Lembra do desenho Lippy e Hardy? Hardy vivia se lamentando: 'Ó dor, ó vida, ó
céus, ó azar. Isso não vai dar certo'. Tem chefe que é assim: reclamão e avesso
a novidades.
Como lidar com ele?
'Normalmente, o Hardy é chapa do presidente, por isso tome cuidado', diz Grace
Pedreira, diretora da Grace & Co. Executive Search, em São Paulo. Mais uma vez,
o dilema é: ou você se conforma com isso ou pula fora. Há casos, no entanto, em
que há sinais de mudança na empresa. 'Aí o chefe Hardy fica muito inseguro e se
agarra ainda mais aos modelos antigos, com medo de ser tirado de sua zona de
conforto.' Neste caso, descubra quem são os pontos de poder dentro da
organização e o que pensam desse comportamento. Se houver espaço para uma
conversa, vá em frente.
É preciso ter jogo de cintura
'Certa vez recebi uma proposta para trocar o cargo de gerente em uma
multinacional pelo de diretor em outra. Durante a entrevista, a superiora disse
que gostaria de ter alguém com autonomia para tomar decisões. Com o passar do
tempo, no entanto, ela mostrou-se insegura com relação à autonomia que tinha me
dado. Reclamei, entramos em conflito e preferi sair da companhia. Fui para outra
multinacional, também como diretor, mas dessa vez com mais jogo de cintura.

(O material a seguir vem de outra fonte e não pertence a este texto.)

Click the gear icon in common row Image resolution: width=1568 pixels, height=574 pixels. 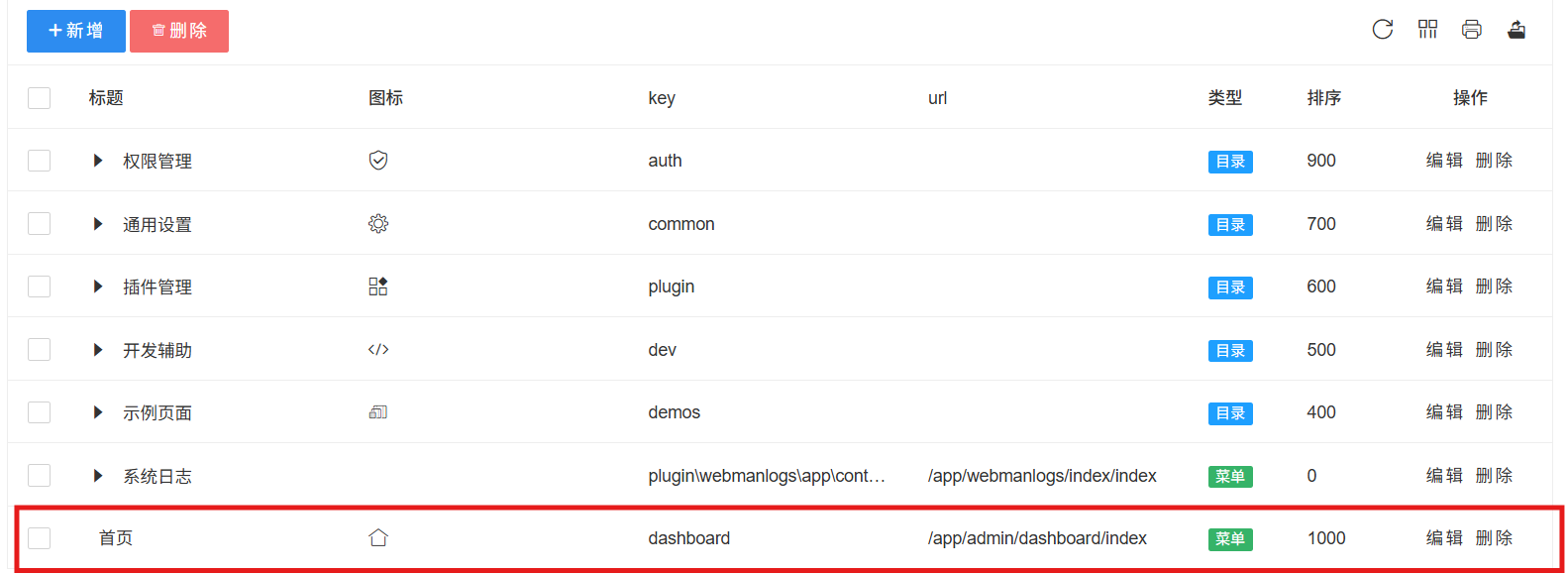pos(378,224)
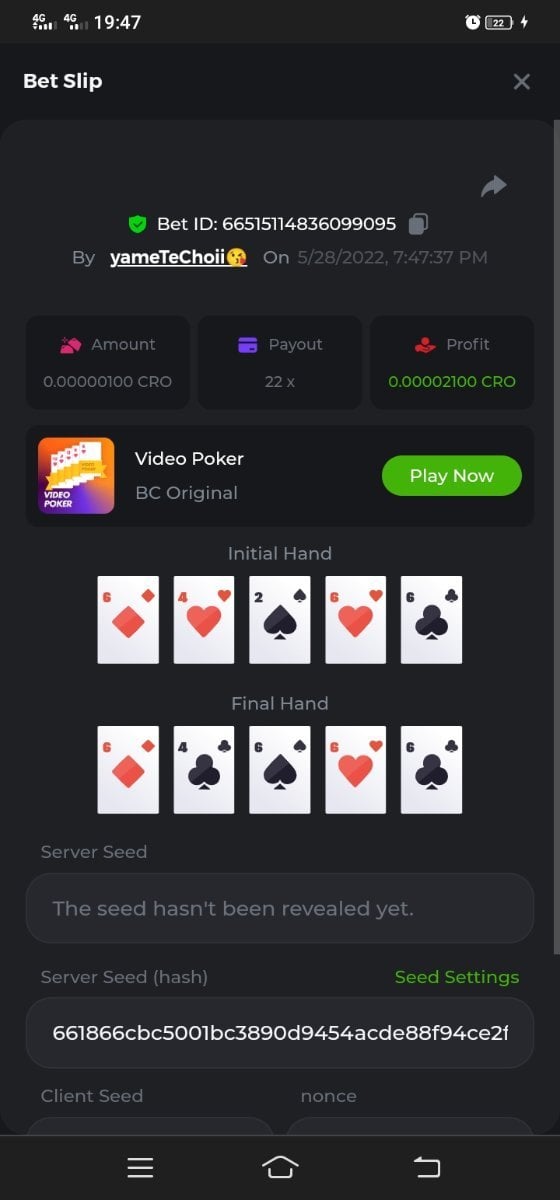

Aprendi como argumentar sem bater de frente. Um bom exemplo foi minha postura
durante uma campanha de vendas. Meu chefe queria gastar metade do que o
necessário. Com calma, respondi que faria o trabalho com a verba que ele queria,
mas que não acreditava que poderia conseguir os resultados esperados com um
orçamento tão baixo. Assim, sem contestar a ordem dele, mas sem abaixar a
cabeça, consegui convencê-lo a usar uma verba maior. O resultado? Vendemos pra
caramba e ele me agradeceu.'
Nada como uma boa conversa
'Estou há 12 anos no banco e hoje lidero uma equipe de 1 200 pessoas. Nos meus
dois primeiros anos aqui, tive um chefe muito formal. Quando tínhamos uma
sugestão, ele não gostava que falássemos direto com ele. Queria que o assunto
fosse passado a outras pessoas, que o informariam. Mas isso nem sempre
funcionava e a mensagem não chegava até ele. Com jeito, passei a conversar com
ele, dizendo que havia sugerido para Fulano de Tal uma redução de custo ou uma
mudança de processo. E logo perguntava: 'O que o senhor acha?'. Essa atitude de
compartilhar mais do que de reclamar despersonalizava a questão e sempre
funcionava. Mais tarde, tive outro gestor que era totalmente diferente. Ele
gostava que falássemos direto com ele. Ou seja, cada chefe tem sua linguagem. A
gente precisa saber se comunicar com ele. Sem comunicação não há transparência.